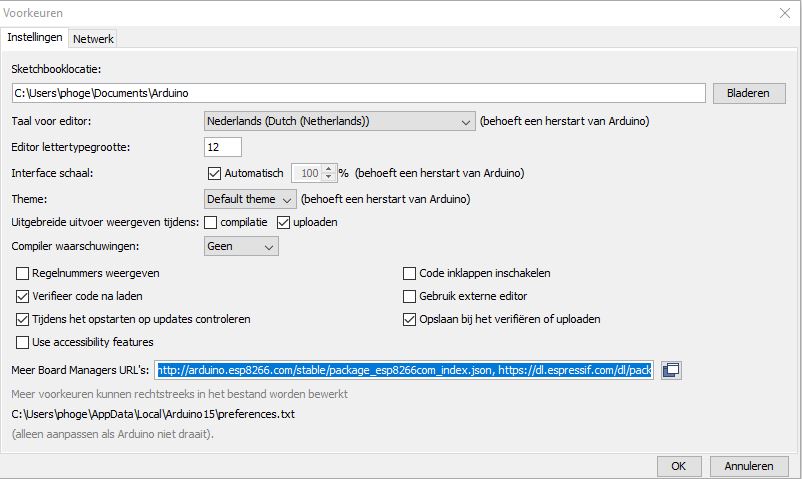Enable Gebruik externe editor option
The width and height of the screenshot is (802, 479).
pyautogui.click(x=409, y=296)
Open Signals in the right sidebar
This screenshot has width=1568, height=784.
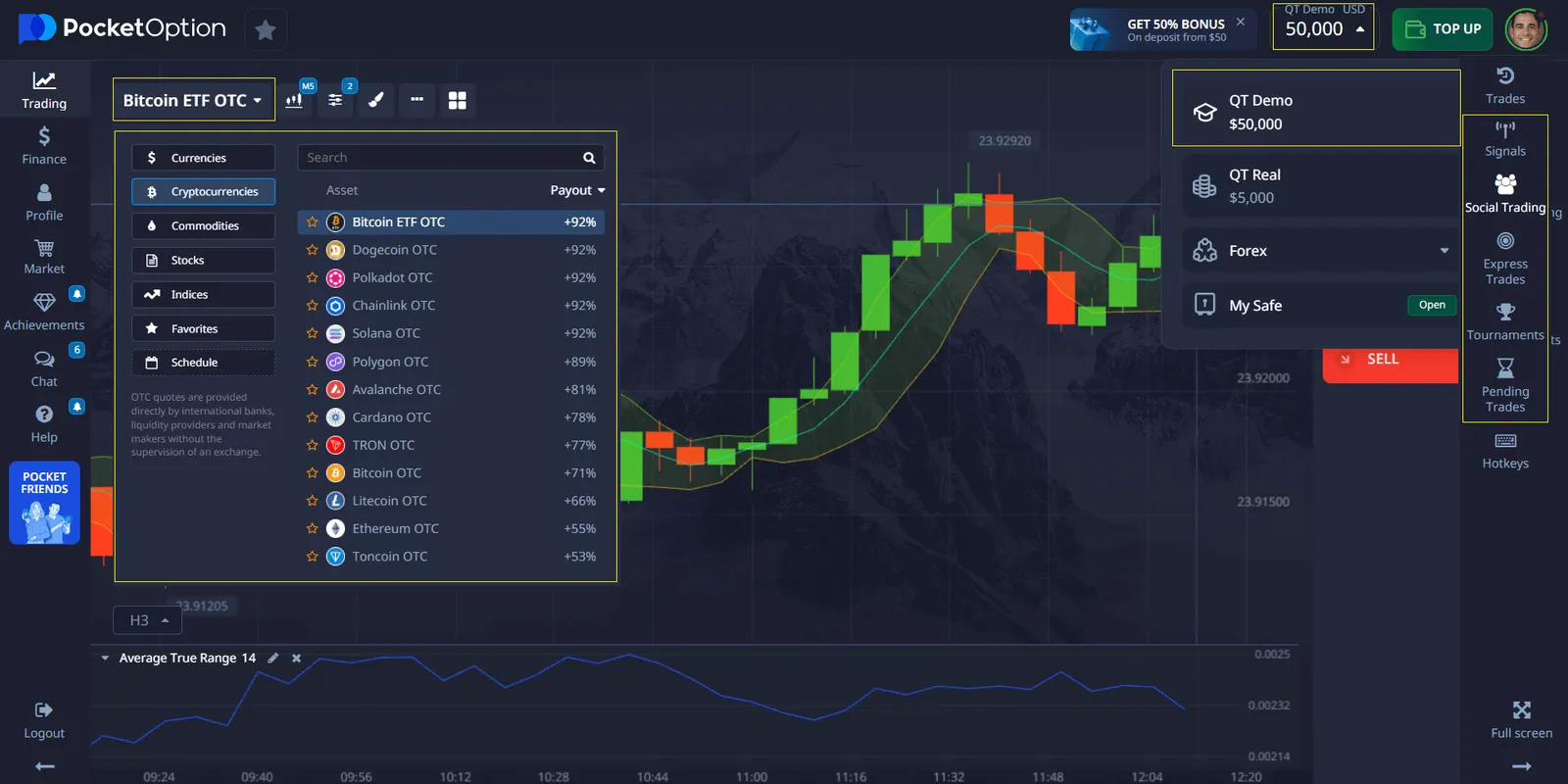click(1504, 138)
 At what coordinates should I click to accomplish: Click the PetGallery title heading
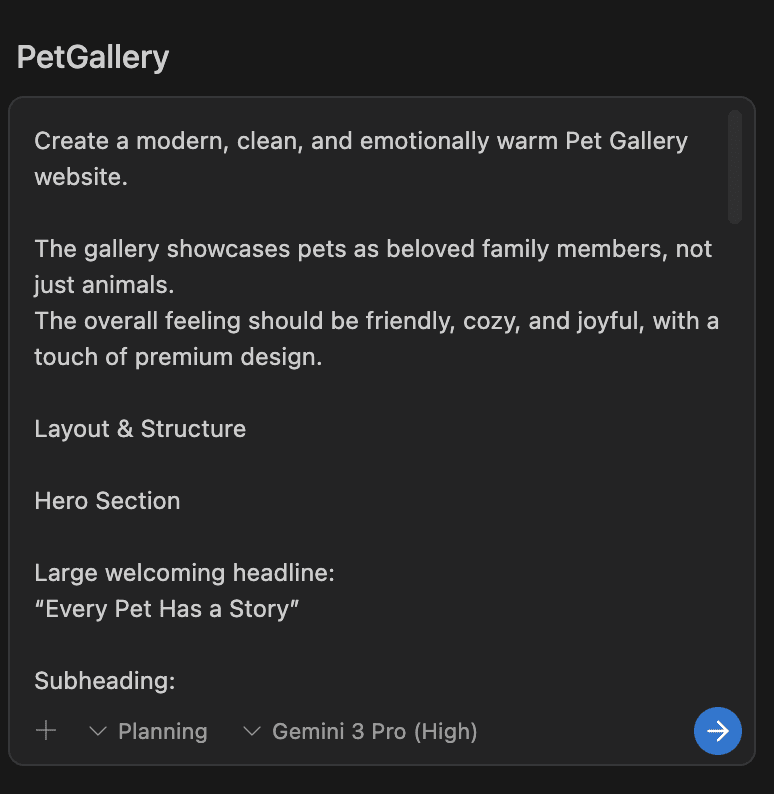pos(93,57)
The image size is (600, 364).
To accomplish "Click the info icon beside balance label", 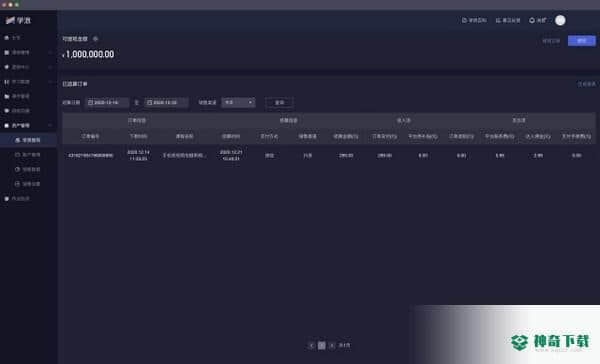I will [95, 39].
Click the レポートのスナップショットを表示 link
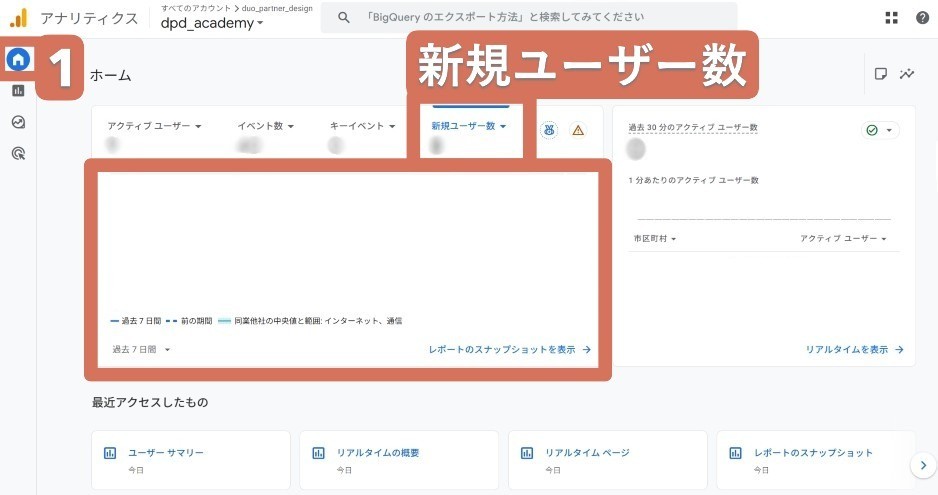The image size is (938, 495). (x=509, y=350)
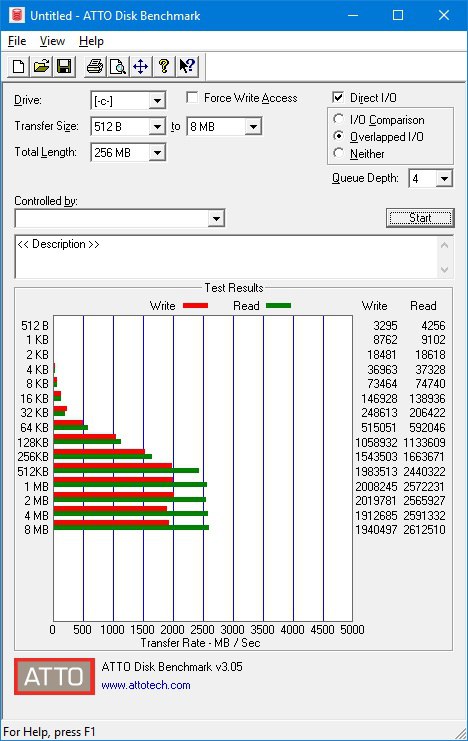The image size is (468, 741).
Task: Enable Force Write Access checkbox
Action: pyautogui.click(x=192, y=98)
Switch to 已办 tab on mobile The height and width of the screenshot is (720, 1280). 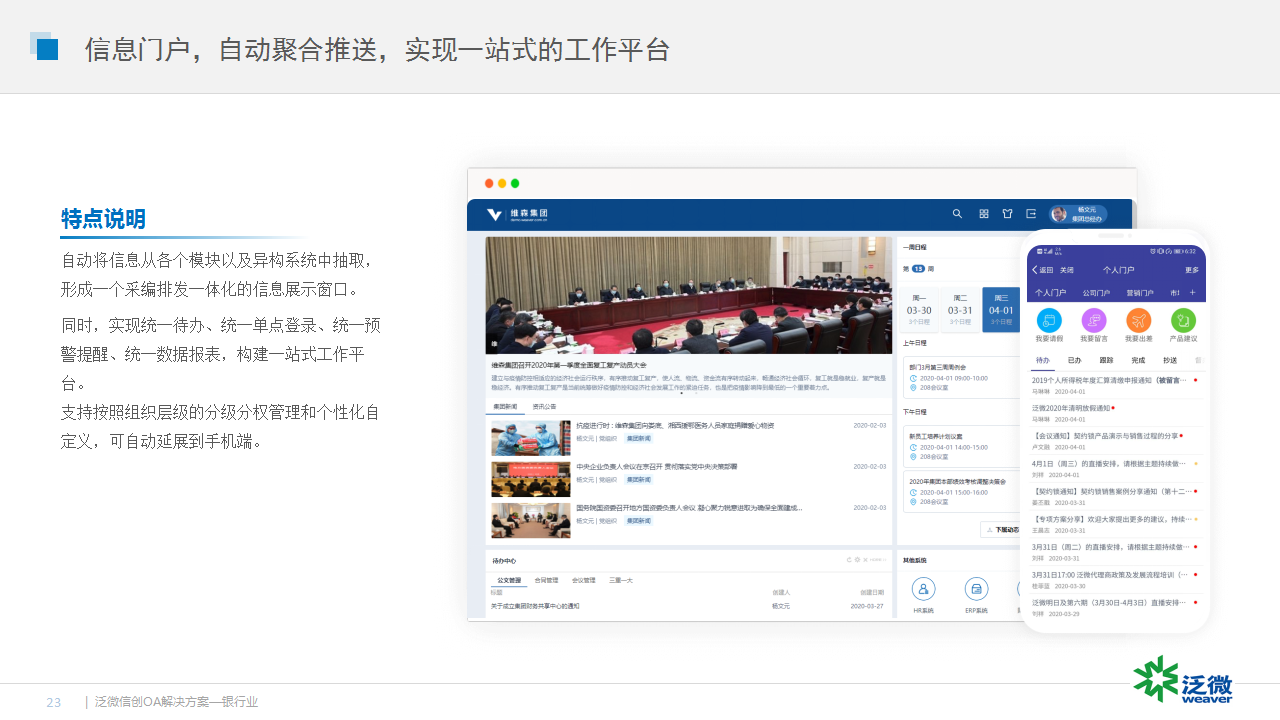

+++

◆ Exercise directions
Leave the pictures out. Transcribe exactly the lines from the one with "Click the レポートのスナップショットを表示 link" through the end of the records.

◆ Exercise solution
Click the レポートのスナップショットを表示 link
The image size is (938, 495). (x=509, y=350)
The image size is (468, 741).
Task: Enable Force Write Access checkbox
Action: pyautogui.click(x=192, y=98)
Switch to 已办 tab on mobile The height and width of the screenshot is (720, 1280). 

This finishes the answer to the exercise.